▸ **Supplied text**
=====

In [1]:
import numpy as np
from scipy import stats
from plotly import graph_objs as go
import plotly.offline as py
import plotly.tools as tls
import matplotlib.pylab as plt
from matplotlib.backends.backend_agg import FigureCanvasAgg as FigureCanvas
import ipywidgets as widgets
from IPython.display import display, Math, Latex, clear_output

import plotly.figure_factory as ff
import pandas as pd

# These options allow plots to display.
py.init_notebook_mode(connected=True)
fig = plt.Figure()
ax = fig.gca()
canvas = FigureCanvas(fig)

# Introduction

Jerry Sokoloski is a Canadian actor and former basketball player. At 7'4" (2.24 m) he is also Canada's tallest man! 

https://en.wikipedia.org/wiki/Jerry_Sokoloski

![jerry](jerry1.jpg)
*Jerry Sokoloski walking down the street in Toronto. Photo credit: STAN BEHAL/Toronto Sun.*

Ok, so 7'4" seems really tall, right? What if we want to find out how Jerry - ahem - *measures up* to the rest of the Canadian population of adult men? For that task, we're going to need some more information.

# Background

We can find out just how out*stand*ing Jerry is by comparing his height to thousands of other men's heights. We'll use Python to load in some data made available by the 2016 Center for Disease Control (CDC) National Health Interview Survey.

In [2]:
# Load in the data.
data = pd.read_csv('samadult.csv')

# We only want men's heights, so we'll remove the women's heights.

=====

▸ **Work instructions**
1. Answer these questions about the notebook on Jerry Sokoloski's height.
(a) How tall is Jerry Sokoloski in meters?
(b) Which survey supplies the heights used for comparison?
(c) Who is credited for the photo of Jerry Sokoloski?
2. Write the next portion of the notebook on Jerry Sokoloski's height, picking up right after its final line.

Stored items
=====

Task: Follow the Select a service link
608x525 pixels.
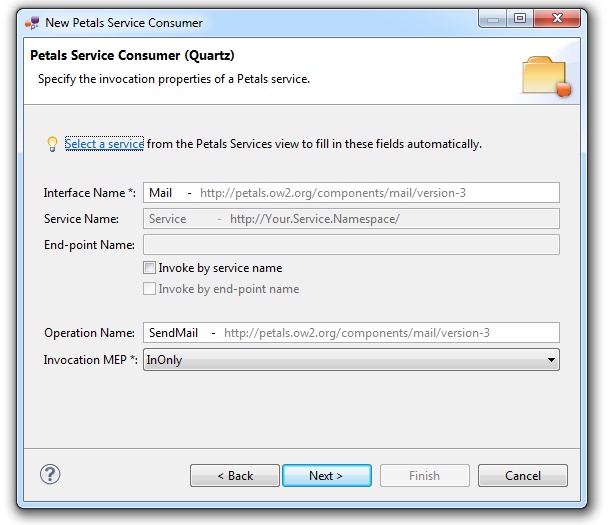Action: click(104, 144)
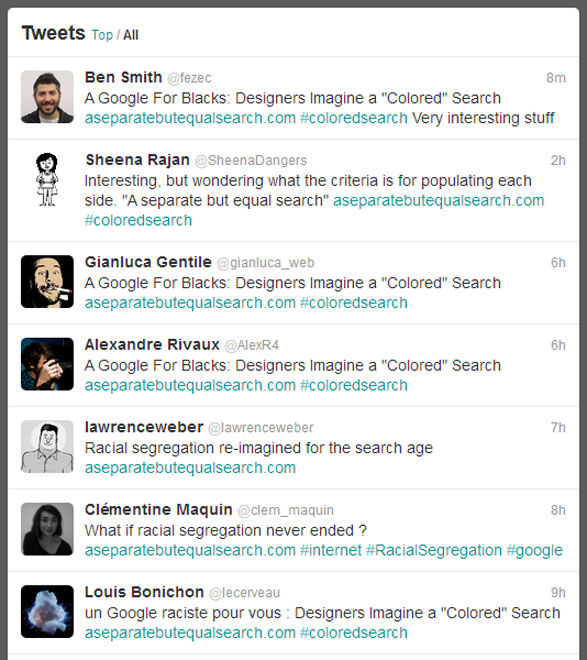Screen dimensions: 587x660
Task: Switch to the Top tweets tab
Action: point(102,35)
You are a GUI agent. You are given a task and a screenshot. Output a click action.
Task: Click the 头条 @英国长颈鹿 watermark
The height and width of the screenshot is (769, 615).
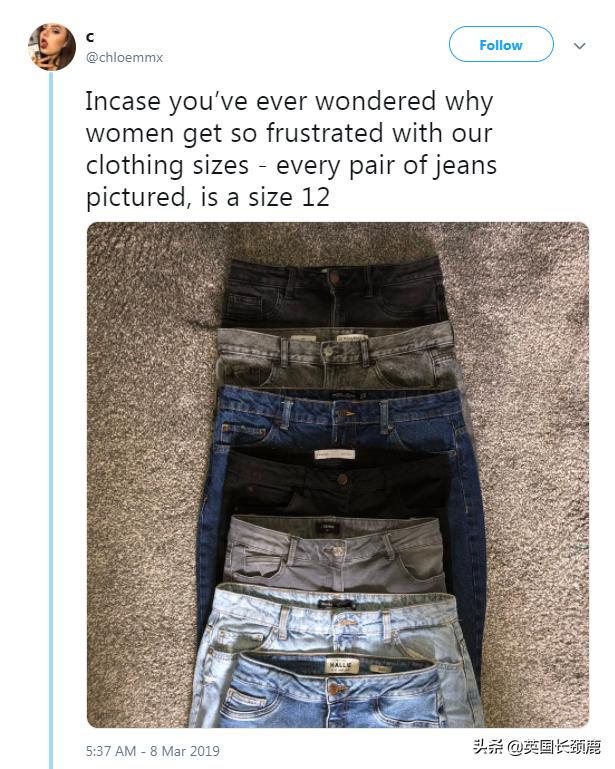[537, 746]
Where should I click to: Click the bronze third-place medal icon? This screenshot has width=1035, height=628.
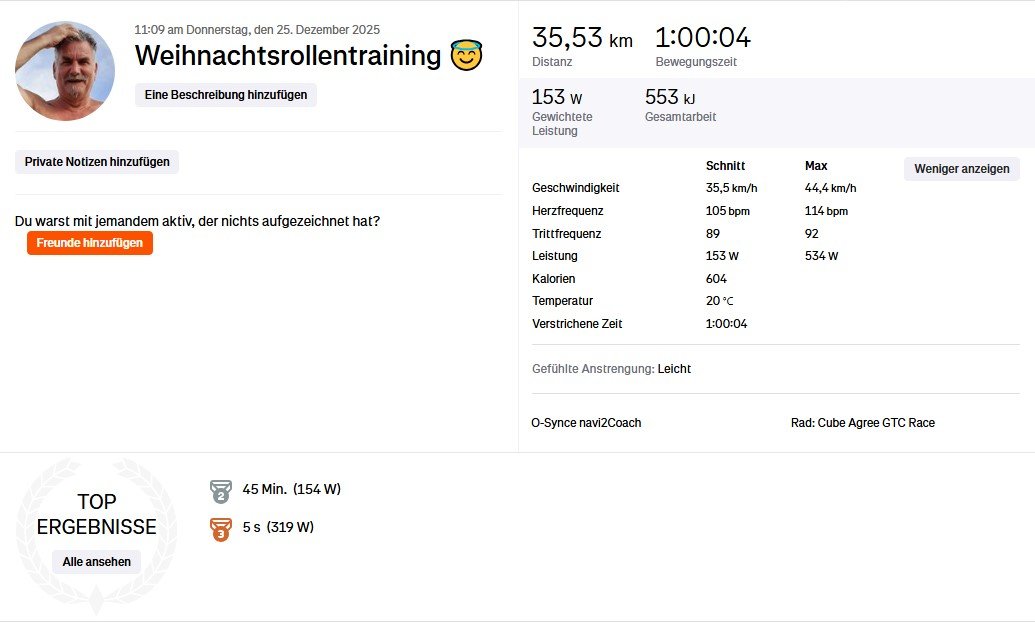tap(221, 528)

=====

▸ **Replies**
1.
(a) 2.24 m.
(b) The 2016 Center for Disease Control (CDC) National Health Interview Survey.
(c) STAN BEHAL/Toronto Sun.

2.
data = data[data.SEX != 2]

# We'll only use the variable called 'AHEIGHT' (adult height).
data = data.AHEIGHT

# This dataset uses the codes 96, 97, 98, and 99 for missing entries.
# We'll remove any missing height data.
data = data[data < 96]

print('Height data loaded with ' + str(data.index[-1]) + ' entries.')

Height data loaded with 33027 entries.


As you may have guessed from the Python output, we are going to compare Jerry's height to 33027 other men. The heights of these men were collected in the United States, but since the average height of Americans can be expected to be the same as the average height of Canadians, we will not worry about this.

Now we'll make a **histogram** of the men's height data. This is done by a process called *binning*. To *bin* the men's heights, we just count up every height within a predetermined interval. For example, we count up every height that is between 60-62 inches (remember, these are American measurements!). After this, count every height between 62-64 inches, and so on. We then plot the number of heights in each bin.

In [3]:
hist_data = [data]
group_labels = ["Men's Height"]

# Change y-label scaling.

fig = ff.create_distplot(hist_data, group_labels, show_rug=False, bin_size=1)
py.iplot(fig)

The shape of this histogram may not seem very special, but it is! When a histogram from a dataset has a large bump in the middle and smaller values at either end, we say that the dataset may be **normally** distributed. When a dataset is **normally** distributed, we can do all kinds of analysis on it.

We say that the dataset *may be* normally distributed, because there are a few things we need to check first.

Let's leave this example for a few minutes to explore a bit more about normal distributions.

## Normal Distributions

You've probably heard the term 'bell curve' at some point. This is *the* normal distribution! It's an ideal model for any normally distributed dataset. 

Using the NumPy random module, let's generate a normal distribution by looking at the histogram of 5000 randomly generated numbers.

% Make this interactive.

In [4]:
norm = np.random.randn(5000)

hist_norm = [norm]
labels = ['Normal data']

fig = ff.create_distplot(hist_norm, labels, show_rug=False, bin_size=.25)
py.iplot(fig)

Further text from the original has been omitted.